◆ **TASK STATEMENT**
Rewrite the lines below as a numbered list, omitting blank lines. Begin with the very first line and stop after the line that contains "(x=2449, y=52)".

───── DATA SUPPLIED ─────

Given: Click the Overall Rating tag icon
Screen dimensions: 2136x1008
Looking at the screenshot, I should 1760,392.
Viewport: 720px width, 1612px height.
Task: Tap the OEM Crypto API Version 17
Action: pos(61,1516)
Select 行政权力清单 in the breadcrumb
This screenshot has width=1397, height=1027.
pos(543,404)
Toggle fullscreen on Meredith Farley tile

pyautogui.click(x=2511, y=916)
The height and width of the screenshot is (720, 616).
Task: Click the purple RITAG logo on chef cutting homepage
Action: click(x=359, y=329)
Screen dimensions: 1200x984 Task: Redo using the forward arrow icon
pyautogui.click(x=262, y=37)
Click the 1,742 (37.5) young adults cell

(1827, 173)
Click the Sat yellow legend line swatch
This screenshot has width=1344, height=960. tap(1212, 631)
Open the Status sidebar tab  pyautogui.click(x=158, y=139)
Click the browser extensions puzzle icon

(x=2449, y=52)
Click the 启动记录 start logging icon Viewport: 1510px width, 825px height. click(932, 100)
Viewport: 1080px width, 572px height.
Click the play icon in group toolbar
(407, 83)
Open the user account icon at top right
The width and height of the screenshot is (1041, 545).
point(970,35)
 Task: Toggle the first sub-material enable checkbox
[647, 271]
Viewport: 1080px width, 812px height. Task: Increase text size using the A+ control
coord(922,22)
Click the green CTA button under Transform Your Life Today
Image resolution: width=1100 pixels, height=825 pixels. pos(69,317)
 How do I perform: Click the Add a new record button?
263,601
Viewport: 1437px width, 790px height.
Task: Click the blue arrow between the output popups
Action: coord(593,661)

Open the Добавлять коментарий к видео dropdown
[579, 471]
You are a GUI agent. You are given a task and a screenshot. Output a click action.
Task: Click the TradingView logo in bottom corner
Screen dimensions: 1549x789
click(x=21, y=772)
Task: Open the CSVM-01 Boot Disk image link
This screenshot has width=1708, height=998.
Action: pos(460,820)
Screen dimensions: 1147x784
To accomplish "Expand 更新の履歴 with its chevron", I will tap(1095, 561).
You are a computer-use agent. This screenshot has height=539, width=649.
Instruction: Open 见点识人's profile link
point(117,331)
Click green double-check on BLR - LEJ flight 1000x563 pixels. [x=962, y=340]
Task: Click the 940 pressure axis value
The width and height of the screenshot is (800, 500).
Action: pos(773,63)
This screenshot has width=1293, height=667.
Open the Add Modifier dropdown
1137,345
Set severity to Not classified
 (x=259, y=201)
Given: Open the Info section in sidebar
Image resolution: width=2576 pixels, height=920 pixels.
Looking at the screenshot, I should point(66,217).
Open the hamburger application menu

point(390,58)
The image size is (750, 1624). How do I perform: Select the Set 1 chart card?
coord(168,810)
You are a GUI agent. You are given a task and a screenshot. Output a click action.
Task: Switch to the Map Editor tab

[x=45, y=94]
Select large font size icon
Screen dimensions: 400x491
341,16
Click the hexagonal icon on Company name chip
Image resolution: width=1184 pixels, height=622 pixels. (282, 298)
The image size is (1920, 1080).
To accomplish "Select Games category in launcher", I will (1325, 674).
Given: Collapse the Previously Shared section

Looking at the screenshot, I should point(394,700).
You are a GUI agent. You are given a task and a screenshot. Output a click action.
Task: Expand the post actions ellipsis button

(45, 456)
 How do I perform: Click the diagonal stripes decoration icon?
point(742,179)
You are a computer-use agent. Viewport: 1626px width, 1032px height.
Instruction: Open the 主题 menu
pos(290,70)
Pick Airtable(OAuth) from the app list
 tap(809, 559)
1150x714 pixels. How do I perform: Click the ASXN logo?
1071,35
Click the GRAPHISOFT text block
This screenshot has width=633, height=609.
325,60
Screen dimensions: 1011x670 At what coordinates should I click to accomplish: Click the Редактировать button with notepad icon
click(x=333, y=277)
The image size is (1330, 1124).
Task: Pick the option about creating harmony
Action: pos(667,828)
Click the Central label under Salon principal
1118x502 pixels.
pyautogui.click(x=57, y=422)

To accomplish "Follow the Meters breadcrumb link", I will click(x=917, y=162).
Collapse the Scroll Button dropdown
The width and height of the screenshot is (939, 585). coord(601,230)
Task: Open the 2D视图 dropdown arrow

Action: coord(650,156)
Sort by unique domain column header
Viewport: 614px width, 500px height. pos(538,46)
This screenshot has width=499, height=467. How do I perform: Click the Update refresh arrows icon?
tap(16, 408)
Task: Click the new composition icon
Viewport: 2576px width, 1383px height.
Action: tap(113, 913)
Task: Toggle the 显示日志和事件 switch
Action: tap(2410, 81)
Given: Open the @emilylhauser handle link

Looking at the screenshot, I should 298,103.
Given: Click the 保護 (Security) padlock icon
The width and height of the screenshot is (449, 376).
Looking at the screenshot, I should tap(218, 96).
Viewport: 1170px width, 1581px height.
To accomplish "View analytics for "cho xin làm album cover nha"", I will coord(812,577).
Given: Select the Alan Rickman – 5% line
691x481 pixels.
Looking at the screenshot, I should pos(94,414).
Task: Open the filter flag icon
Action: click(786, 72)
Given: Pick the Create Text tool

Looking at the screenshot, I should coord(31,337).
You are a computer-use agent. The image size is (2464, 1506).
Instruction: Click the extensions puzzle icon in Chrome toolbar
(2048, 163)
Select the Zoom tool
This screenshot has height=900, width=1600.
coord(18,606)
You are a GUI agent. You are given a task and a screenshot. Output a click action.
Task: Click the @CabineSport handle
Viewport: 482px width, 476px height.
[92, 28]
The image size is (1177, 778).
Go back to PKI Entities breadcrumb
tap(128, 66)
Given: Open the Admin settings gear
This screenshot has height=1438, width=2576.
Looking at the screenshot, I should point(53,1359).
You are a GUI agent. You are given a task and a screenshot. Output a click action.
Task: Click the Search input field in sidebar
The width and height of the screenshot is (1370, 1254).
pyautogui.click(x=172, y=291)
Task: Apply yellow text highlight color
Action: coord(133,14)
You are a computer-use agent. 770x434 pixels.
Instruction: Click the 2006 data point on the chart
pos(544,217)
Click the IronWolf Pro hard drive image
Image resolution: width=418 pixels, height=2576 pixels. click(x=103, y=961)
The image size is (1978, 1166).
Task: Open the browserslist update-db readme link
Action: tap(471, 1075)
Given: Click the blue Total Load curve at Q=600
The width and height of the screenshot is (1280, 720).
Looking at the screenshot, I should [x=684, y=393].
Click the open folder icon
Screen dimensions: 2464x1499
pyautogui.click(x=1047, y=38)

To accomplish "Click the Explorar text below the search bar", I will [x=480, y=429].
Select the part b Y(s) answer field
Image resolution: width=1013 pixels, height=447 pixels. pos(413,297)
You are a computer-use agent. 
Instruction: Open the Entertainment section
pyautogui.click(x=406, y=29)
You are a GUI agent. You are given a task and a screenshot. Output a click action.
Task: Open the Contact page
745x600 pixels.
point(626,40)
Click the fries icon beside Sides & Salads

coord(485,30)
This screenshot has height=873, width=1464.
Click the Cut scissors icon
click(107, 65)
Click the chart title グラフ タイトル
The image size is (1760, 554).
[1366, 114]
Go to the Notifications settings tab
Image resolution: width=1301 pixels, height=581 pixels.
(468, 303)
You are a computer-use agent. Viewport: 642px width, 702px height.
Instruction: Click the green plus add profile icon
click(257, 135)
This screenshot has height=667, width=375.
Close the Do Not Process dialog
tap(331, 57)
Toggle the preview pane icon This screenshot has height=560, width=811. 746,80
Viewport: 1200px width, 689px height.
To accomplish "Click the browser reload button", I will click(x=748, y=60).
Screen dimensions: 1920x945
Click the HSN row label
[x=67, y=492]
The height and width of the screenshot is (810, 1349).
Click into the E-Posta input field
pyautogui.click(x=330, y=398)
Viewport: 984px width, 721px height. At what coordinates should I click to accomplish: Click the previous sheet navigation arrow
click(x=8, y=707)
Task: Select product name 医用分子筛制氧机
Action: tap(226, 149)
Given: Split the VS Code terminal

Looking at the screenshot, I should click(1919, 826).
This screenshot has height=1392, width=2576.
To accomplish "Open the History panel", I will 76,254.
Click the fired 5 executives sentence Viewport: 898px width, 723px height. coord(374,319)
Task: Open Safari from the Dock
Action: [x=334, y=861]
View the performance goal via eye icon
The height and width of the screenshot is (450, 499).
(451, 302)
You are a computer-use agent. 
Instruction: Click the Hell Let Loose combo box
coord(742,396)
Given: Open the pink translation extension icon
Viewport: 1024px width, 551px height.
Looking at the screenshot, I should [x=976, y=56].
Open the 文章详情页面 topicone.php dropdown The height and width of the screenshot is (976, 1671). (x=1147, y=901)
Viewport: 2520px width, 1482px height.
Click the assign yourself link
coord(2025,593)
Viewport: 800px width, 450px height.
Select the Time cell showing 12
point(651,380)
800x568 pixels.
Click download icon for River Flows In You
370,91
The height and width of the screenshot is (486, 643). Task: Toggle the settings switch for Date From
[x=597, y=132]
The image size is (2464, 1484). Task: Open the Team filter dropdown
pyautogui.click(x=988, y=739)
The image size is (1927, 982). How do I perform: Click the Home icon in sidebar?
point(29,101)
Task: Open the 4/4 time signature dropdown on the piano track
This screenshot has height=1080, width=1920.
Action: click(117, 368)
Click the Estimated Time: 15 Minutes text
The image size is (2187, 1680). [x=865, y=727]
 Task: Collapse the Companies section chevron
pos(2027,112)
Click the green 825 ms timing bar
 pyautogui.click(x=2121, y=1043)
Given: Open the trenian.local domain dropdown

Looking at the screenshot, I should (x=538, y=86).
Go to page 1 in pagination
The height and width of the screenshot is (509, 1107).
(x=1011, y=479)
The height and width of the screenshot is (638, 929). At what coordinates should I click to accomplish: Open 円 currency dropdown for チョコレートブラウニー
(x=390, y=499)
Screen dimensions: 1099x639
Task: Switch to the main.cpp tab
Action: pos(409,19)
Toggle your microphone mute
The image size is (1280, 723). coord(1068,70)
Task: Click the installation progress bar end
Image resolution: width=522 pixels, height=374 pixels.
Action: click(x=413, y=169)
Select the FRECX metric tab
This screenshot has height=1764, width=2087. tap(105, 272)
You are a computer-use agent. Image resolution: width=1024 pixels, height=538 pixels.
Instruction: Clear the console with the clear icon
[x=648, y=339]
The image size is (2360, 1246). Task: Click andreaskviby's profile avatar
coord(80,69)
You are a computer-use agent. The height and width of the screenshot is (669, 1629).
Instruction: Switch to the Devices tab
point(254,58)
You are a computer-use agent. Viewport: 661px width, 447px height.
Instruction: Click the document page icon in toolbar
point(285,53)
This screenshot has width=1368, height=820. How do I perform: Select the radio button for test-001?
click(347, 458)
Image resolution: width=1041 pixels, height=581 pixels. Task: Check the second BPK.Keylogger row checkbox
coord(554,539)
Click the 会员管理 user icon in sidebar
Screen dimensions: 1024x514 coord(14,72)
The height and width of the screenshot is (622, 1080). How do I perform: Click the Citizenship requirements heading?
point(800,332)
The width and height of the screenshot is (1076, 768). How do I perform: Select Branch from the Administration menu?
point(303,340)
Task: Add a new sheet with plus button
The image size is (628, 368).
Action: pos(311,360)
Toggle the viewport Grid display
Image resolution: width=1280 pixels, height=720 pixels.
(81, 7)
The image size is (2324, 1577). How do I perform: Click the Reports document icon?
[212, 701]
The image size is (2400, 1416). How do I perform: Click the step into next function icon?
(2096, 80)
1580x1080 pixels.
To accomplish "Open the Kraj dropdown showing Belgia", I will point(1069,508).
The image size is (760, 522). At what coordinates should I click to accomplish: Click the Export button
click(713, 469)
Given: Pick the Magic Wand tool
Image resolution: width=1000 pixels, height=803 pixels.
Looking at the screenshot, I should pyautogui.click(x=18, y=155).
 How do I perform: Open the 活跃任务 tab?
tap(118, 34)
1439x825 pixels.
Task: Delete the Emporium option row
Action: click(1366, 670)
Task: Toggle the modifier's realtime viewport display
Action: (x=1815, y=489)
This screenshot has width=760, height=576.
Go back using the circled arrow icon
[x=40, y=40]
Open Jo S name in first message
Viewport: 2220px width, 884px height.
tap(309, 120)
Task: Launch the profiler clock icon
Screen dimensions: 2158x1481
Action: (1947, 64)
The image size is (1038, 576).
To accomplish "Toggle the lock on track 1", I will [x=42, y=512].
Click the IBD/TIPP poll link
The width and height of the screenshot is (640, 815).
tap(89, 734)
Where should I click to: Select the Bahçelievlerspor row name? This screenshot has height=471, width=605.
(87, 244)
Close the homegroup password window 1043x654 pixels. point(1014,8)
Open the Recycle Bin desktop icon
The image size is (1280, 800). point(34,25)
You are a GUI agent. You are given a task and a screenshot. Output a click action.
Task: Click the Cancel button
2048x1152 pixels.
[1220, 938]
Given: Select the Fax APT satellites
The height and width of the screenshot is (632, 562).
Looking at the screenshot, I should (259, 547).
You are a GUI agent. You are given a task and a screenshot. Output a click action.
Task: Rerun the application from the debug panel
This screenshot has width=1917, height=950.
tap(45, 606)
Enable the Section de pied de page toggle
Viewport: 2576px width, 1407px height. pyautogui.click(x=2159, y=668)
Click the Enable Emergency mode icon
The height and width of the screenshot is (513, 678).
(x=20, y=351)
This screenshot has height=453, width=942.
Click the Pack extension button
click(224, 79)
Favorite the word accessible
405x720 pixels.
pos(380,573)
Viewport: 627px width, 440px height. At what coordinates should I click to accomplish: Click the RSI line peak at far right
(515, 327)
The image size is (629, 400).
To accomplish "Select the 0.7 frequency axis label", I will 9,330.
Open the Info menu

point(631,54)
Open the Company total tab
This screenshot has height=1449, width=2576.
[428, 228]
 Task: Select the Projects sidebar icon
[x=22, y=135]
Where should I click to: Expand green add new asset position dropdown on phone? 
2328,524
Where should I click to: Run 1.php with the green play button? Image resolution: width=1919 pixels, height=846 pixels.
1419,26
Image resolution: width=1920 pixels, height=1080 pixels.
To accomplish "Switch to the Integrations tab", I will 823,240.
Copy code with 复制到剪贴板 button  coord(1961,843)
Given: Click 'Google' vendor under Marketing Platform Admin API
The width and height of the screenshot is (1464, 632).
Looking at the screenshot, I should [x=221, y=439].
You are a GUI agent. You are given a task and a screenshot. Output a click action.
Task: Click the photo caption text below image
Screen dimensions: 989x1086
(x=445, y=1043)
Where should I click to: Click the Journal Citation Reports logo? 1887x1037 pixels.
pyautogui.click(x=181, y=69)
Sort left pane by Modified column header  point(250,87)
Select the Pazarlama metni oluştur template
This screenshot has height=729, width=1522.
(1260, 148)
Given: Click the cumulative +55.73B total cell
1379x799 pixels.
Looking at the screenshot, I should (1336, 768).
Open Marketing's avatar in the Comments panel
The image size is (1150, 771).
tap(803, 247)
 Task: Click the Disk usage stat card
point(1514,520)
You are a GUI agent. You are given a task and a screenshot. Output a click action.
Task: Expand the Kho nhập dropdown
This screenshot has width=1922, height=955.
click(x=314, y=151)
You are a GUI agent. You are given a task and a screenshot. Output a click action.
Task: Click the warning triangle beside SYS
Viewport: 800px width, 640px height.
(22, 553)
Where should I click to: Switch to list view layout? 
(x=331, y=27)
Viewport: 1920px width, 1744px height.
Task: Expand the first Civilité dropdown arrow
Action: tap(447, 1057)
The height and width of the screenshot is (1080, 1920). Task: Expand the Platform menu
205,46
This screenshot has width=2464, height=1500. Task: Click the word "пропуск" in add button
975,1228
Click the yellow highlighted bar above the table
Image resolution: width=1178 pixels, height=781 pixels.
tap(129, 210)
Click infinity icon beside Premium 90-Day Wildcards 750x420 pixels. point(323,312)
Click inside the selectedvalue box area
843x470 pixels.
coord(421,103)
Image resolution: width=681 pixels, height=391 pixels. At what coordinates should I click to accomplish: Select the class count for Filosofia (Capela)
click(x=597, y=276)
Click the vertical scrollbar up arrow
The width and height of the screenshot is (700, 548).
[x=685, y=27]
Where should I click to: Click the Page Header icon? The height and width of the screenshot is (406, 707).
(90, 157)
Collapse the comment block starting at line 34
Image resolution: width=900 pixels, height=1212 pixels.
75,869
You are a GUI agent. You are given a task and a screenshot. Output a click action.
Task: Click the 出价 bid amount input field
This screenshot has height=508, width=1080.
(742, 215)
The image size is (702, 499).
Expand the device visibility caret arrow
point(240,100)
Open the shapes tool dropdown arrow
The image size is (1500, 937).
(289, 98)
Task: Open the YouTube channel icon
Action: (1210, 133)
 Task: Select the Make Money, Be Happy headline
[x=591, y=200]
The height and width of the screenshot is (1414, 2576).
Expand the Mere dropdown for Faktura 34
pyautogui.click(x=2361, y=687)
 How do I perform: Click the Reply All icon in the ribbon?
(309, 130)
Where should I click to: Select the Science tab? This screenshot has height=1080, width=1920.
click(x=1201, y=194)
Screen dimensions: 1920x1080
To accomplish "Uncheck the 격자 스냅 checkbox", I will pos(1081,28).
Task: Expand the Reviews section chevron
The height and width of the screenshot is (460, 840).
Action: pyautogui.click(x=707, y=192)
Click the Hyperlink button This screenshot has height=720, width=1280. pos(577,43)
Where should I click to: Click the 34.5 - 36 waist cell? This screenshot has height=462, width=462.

─────

◆ **FULL RESPONSE**
1. Given: Click the Overall Rating tag icon
2. Screen dimensions: 2136x1008
3. Looking at the screenshot, I should 1760,392.
4. Viewport: 720px width, 1612px height.
5. Task: Tap the OEM Crypto API Version 17
6. Action: pos(61,1516)
7. Select 行政权力清单 in the breadcrumb
8. This screenshot has width=1397, height=1027.
9. pos(543,404)
10. Toggle fullscreen on Meredith Farley tile
11. pyautogui.click(x=2511, y=916)
12. The height and width of the screenshot is (720, 616).
13. Task: Click the purple RITAG logo on chef cutting homepage
14. Action: click(x=359, y=329)
15. Screen dimensions: 1200x984 Task: Redo using the forward arrow icon
16. pyautogui.click(x=262, y=37)
17. Click the 1,742 (37.5) young adults cell
18. (1827, 173)
19. Click the Sat yellow legend line swatch
20. This screenshot has width=1344, height=960. tap(1212, 631)
21. Open the Status sidebar tab  pyautogui.click(x=158, y=139)
22. Click the browser extensions puzzle icon
23. (x=2449, y=52)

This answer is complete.